Reputation: 303
I know similar questions have been asked, but none of the solutions I've found have worked (I've listed some of them at the bottom).
I have a list of zip codes where some of them include the +4, which I don't need. Others are either too short (typos) or foreign.
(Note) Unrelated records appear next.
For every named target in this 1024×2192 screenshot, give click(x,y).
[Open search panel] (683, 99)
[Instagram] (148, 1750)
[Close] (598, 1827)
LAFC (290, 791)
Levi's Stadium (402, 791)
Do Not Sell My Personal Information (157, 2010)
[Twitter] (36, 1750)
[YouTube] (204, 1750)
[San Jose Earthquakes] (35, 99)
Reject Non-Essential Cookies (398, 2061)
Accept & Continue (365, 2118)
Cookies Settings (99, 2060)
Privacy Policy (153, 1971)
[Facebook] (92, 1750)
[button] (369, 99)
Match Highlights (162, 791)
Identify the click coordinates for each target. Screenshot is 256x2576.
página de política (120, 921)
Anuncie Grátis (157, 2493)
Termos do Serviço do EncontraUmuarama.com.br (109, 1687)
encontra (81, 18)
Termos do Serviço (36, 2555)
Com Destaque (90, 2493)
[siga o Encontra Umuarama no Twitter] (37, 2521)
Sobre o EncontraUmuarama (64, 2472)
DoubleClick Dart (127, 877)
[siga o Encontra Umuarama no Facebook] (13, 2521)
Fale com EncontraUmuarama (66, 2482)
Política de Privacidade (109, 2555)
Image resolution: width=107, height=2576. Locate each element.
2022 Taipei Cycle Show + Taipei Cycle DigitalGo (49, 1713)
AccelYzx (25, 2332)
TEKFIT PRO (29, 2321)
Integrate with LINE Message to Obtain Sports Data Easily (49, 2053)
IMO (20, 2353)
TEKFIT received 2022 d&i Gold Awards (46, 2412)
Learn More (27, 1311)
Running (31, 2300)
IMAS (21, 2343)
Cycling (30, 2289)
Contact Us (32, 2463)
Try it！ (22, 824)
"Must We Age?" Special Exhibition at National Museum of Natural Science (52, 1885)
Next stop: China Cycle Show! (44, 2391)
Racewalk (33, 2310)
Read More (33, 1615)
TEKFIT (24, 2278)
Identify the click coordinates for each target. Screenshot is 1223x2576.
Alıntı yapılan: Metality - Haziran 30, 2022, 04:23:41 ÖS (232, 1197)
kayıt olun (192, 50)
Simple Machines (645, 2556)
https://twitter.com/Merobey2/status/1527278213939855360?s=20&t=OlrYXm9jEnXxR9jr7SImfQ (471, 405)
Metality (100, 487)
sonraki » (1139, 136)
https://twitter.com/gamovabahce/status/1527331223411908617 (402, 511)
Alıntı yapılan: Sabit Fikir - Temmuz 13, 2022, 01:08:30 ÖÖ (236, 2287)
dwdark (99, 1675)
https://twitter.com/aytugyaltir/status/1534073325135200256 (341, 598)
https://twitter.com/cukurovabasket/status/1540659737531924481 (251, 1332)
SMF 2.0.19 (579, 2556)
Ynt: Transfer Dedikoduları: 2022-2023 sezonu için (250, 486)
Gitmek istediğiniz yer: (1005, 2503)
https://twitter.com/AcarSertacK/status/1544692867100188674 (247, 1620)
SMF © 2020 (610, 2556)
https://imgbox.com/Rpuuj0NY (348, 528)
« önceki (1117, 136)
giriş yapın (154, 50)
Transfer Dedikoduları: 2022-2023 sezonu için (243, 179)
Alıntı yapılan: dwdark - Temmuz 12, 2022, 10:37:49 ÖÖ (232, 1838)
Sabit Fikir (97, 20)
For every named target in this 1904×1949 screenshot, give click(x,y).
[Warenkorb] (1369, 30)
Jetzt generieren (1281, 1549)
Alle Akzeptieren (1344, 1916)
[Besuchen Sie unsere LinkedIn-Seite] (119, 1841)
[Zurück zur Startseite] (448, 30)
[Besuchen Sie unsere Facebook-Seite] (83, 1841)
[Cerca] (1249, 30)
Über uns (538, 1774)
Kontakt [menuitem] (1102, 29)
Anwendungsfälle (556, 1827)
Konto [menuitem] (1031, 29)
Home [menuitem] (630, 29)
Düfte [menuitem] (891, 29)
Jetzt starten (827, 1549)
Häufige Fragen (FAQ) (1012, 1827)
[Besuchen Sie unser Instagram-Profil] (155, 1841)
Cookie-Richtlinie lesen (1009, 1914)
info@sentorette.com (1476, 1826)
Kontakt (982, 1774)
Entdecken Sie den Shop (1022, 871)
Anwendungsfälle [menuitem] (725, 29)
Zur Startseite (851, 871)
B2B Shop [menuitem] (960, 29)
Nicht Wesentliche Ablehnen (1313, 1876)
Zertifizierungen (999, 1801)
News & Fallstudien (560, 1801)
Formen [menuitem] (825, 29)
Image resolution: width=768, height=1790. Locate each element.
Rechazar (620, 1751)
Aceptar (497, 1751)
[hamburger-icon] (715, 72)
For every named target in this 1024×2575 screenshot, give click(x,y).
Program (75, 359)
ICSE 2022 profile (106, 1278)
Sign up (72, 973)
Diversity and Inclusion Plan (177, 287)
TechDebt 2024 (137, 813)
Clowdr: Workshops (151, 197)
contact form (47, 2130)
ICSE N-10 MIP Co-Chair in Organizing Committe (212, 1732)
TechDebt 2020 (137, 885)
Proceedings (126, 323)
Currently all cells are objects.
Example could be:
member state country zip joined
16081 NY UNITED STATES 11215 9/4/09
21186 NY UNITED STATES 5325 8/9/11
34999 NY UNITED STATES 11218 11/4/16
34999 NY FOOBAR STATES NaN 11/4/16
5033 NY UNITED STATES 11238-1630 11/7/16
35079 NY FOOBAR STATES SW4 9JX 11/13/16
35084 NY UNITED STATES 11217-2181 11/14/16
and I'd like to end up with
member state country zip joined
16081 NY UNITED STATES 11215 9/4/09
21186 NY UNITED STATES 5325 8/9/11
34999 NY UNITED STATES 11218 11/4/16
34999 NY FOOBAR STATES NA 11/4/16
5033 NY UNITED STATES 11238 11/7/16
35079 NY FOOBAR STATES SW4 9JX 11/13/16
35084 NY UNITED STATES 11217 11/14/16
Here are a few things I've tried in terms of coding:
for x in df.zip:
if len(x) > 5:
print x.split("-")[0]
x[:x.index("-")]
returns TypeError: object of type 'float' has no len()
df['zips'] = df['zip'].map(lambda x: x.rstrip('-'/n))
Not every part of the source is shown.